The Council of Nicaea is famous for infallibly defining the divinity of Christ and writing most of the Nicene Creed that we say on Sunday. The last end bit of it, that deals with the divinity of the Holy Spirit, was written by another council, but it wrote most of the Nicene Creed. What it’s less famous for doing is issuing at least 20 canons or rules for governing various things happening in churches. Among others, the date of Easter was one that the Council of Nicaea dealt with. But they also mention women deacons.
And what they say, though, is they’re not ordained the way men are. And so we have evidence of individuals who were called deaconesses in the early church. And they did things like catechize women and perform female baptisms. One reason you might want a woman to do that is oftentimes baptism was done naked in the early church. And you might not want a man naked baptizing a naked woman. So you might want a woman to do that baptism.

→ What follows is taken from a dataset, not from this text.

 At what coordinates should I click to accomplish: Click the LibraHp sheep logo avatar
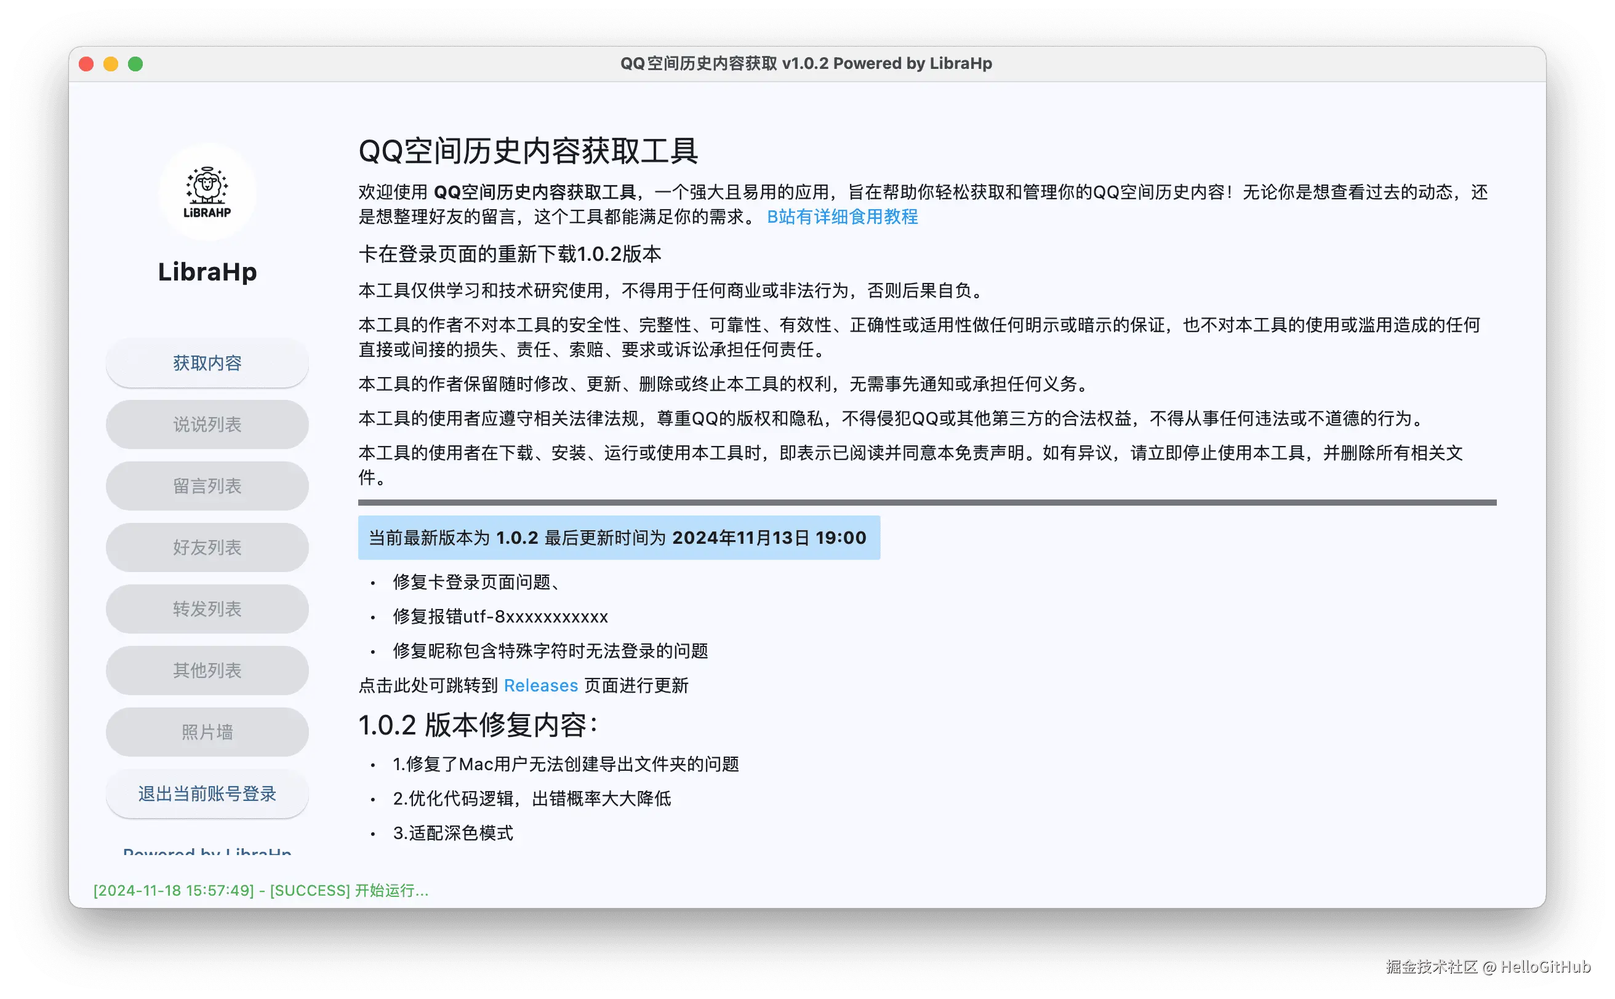pyautogui.click(x=207, y=192)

But we do have some evidence indicating that they were not ordained the way men were. So there was a distinction, according to some of our documents, between deaconesses and deacons. They did not both share in the Sacrament of Holy Orders.
On the other hand, there are some complexities to all this, because it’s only been recently that the Magisterium has begun treating deacons themselves as definite sharers in the Sacrament of Holy Orders. There were various so-called minor orders like lector and acolyte and things like that that did receive orders, but it was understood to be a non-sacramental version of orders. And the question was, well, what about deacons? Where are they? Are they priests and bishops? They definitely had the sacrament. But where did deacons go? Did they have the sacrament or were they like the minor orders that didn’t have the sacrament?
And it’s only been recently that the Magisterium has said, okay, they definitely have the sacrament. Even that, though, that’s not an infallible teaching. And so it’s still debatable, but it’s something that the Church is not presently pursuing. It’s treating deacons as if they have the sacrament.
And so the question then becomes, what about the deaconesses? Could we revive that and should we give them the sacrament? If so, well, we’ve got lots of women working in churches now, and if you wanted to just give them the title deaconess because they’re performing service in the church, whether they’re, you know, an education director or an OCIA director or whatever they’re doing, they’re performing service to the church.
And so you could call them servants, you could give them the title diakonos without really changing anything other than the title, but that wouldn’t result in them having holy orders, assuming that deacons have holy orders. Well, or the sacrament, I should say.
There are individuals who argue that even though some texts distinguish women deacons from male deacons in terms of how they were ordained, there are other texts they claim that don’t. That would imply that there were women who were ordained the same way men were. And I have some books written by such people. I haven’t read them all yet, but I got them because I want to understand the arguments that they make.
The standard opinion, however, has been that they were not ordained in the way men were. And so that’s a basic sketch of the issue. But if you want a strongman or steel man version of the argument, I would say get some of the literature by advocates of women deacons like I have and go through it and see what arguments they muster for there being a more robust female diaconate than the common opinion is.
Cy: Thank you very much for that question. You know, it’s funny, we have not had many questions on women deacons, and that’s certainly a question in the church these days, so it’s nice to be able to get that question.